Many PBM practices, including formulary construction, copay accumulators and non-medical switching, affect the cost of, and access to, specialty drugs and can have detrimental effects on patient care (see Table 1). Yet these decisions are made far from clinical settings, often without input from providers.
Rheumatologists are on the front lines of this conflict given the importance of specialty drugs, particularly biologic agents and biosimilars, in the treatment of rheumatic conditions and the administrative hoops providers have to jump through to prescribe these drugs for their patients.

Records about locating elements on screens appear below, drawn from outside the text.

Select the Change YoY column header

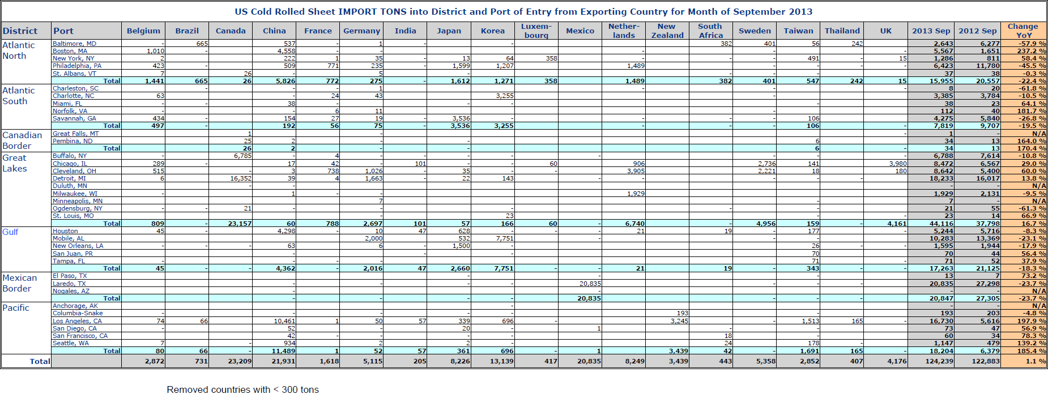1023,31
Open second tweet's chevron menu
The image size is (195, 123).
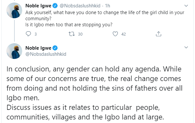pos(186,47)
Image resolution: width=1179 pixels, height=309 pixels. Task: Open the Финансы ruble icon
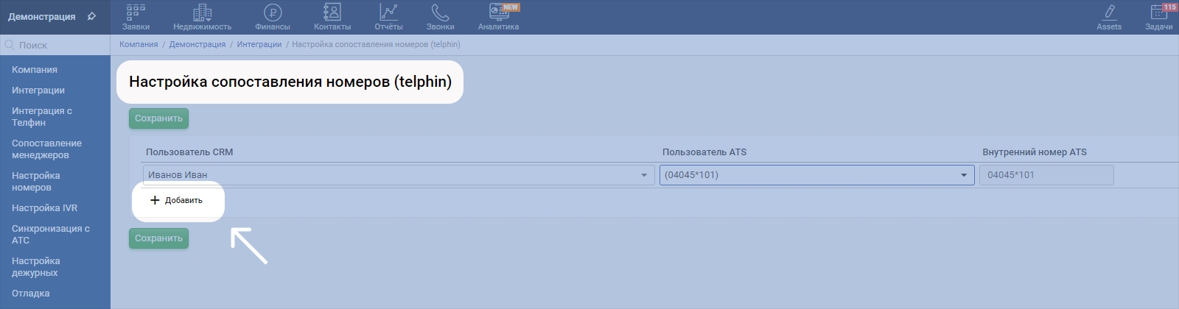(x=273, y=13)
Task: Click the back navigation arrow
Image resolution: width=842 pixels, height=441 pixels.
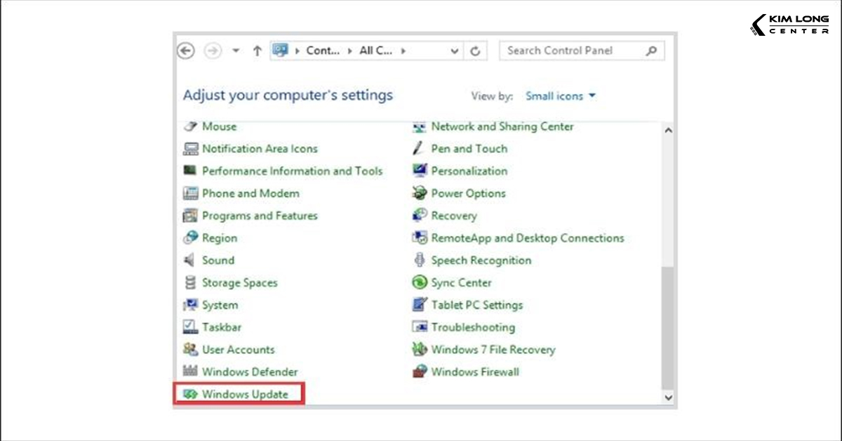Action: 185,51
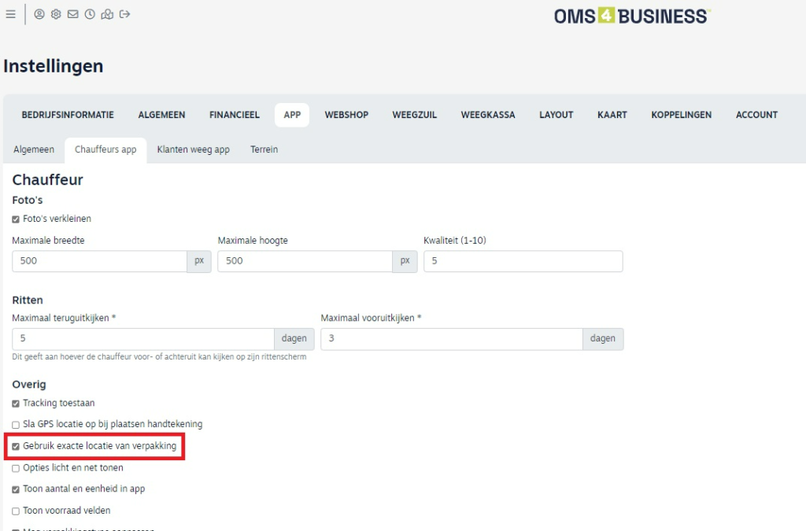This screenshot has height=531, width=806.
Task: Click the OMS4BUSINESS logo
Action: (x=631, y=16)
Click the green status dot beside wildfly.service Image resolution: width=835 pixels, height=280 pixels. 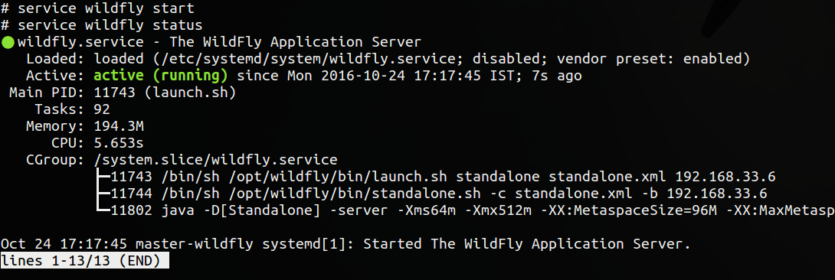tap(8, 43)
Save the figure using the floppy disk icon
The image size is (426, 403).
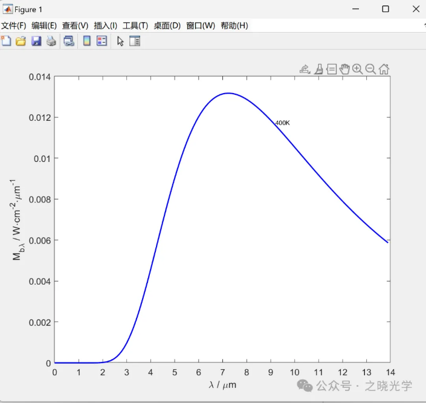[x=36, y=41]
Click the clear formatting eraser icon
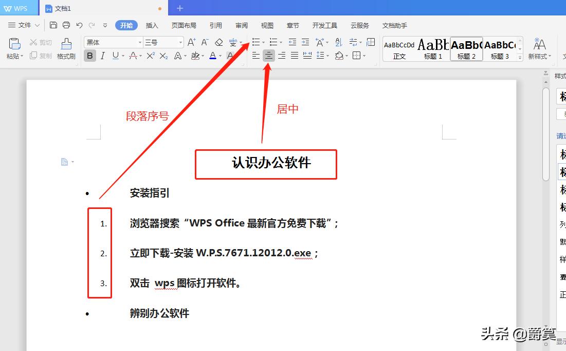The width and height of the screenshot is (566, 351). tap(218, 42)
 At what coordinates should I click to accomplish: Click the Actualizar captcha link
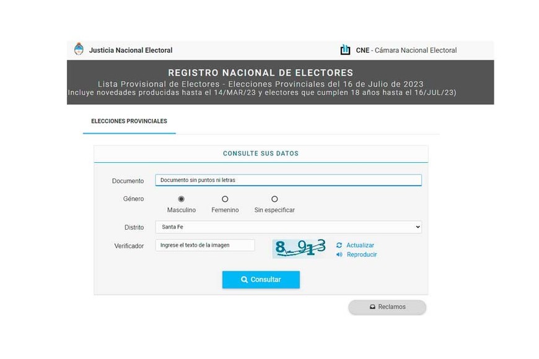click(360, 245)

“Rheumatologists understand very well that most of the medications we prescribe are going to be subject to prior authorization and step therapy,” says Angus Worthing, MD, a rheumatologist at Arthritis & Rheumatism Associates, Washington, D.C. “But I’m not sure everyone knows these things are mainly a profit scheme for PBMs and can increase the incentive to raise drug prices.”
Dr. Worthing serves as vice president of the Alliance for Transparent & Affordable Prescriptions, a coalition of providers and patients that works to address PBMs’ impact on drug costs and patient access to affordable care. Understanding how PBMs negotiate drug prices and formulary access is critical, he says, given the impact these negotiations have on downstream practices, such as prior authorization and step therapy.
Unlike physicians, whose professional oath and duty are to make decisions in their patients’ best interest, a PBM has a fiduciary duty to the corporation it works for: “The first rule for any corporation is to make money for its shareholders,” says Harry L. Gewanter, MD, FAAP, MACR, clinical associate professor of pediatrics, Children’s Hospital of Richmond, Virginia Commonwealth University. “No matter what PBMs or payers say, any care patients get is a secondary side effect.” Dr. Gewanter works closely with the Biologics Prescribers Collaborative, an organization that promotes the safe use of both originator and biosimilar biologic medications.
A major problem with PBMs and insurers is the lack of transparency in negotiations regarding which drugs are placed on a formulary and which tier the medication is on. Dr. Gewanter underscores that the list price, or wholesale acquisitions price, used for negotiations with PBMs does not accurately reflect the net cost to PBMs after price concessions they receive in the form of rebates and discounts or the cost patients see. “Unlike medical charges, where patient copays are based on the negotiated net price, patients’ pharmacy copays are based on the list price—[not the PBM’s negotiated cost],” he says.